Sergeant York (1941) A well-made, well-acted, well-regarded classic, but I just can’t get past its questionable politics. Whatever endearing qualities are found in the film’s first half, which follows Alvin York as he transforms from rabble-rouser to pacifist via religion, are completely lost by its second half, in which York, drafted into WWI duty, discovers the footnote to “thou shalt not kill” that reads “unless they’re Germans.” Released just as America was entering WWII, York bends over backwards to convince both its title character and the audience that conscientious objectors are wusses and God is totally cool with blowing away some Jerrys. York isn’t allowed to suffer from his wartime ordeal (minus a single throwaway moment where he admits he sorta feels plumb sorry about the whole thing), and the script’s jingoistic slant refuses to allow the characters to dig deep into any of the philosophical issues raised.
Tinker Tailor Soldier Spy (2011) Dry as a bone, so subtle it’s barely a whisper, and rather hypnotic in its distinctive style of refusing to say any more than it needs, Tinker Tailor avoids becoming frustrating because it’s just so well done. This is a film that not only trusts the audience to keep up, it challenges us to do so, dealing out its story in somber silence, stolen glances, and barely-there expositions. It’s a two hour enigma where the best pieces of the puzzle are the characters themselves, men and women haunted by knowing what they know, obsessed over what they don’t.
Beauty and the Beast (1991) So it’s twenty years later, and I still can’t stand this film. Can’t stand the story, can’t stand the characters, definitely can’t stand the sketchy finale. Granted, I don’t hate it like I used to – I’ve come to admire the animation and the music well enough – but that’s faint praise. (Guess what? The same thing goes for The Lion King.)

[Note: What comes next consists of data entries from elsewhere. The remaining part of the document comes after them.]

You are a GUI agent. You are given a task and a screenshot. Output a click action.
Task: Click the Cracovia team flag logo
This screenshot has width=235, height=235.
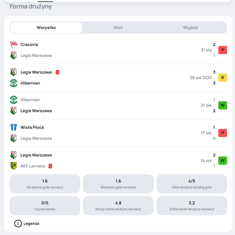[x=14, y=45]
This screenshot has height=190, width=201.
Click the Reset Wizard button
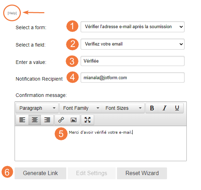(x=142, y=173)

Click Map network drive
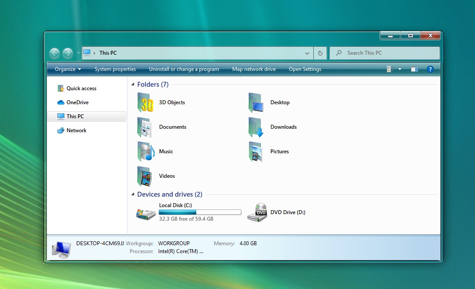[x=254, y=69]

Titanic (1953) The problem affects not only this telling of the Titanic tale but also most others, including James Cameron’s version: instead of finding drama in the details of the ship’s voyage itself (as in A Night to Remember), the script opts to create a fictional story (in this case, some family shenanigans, including Robert Wagner singing, because why not?) which ultimately could take place anywhere; the sinking ship setting is just an easy way to resolve the melodrama. And as with Cameron’s film, things don’t really perk up until the ship hits that iceberg, and by that point, it’s almost too late. The effects are marvelous and the last half hour displays a couple rock-hard dramatic punches, but for the most part, it’s as if the ship is an afterthought, which lessens the impact of what should have been a stunning finale.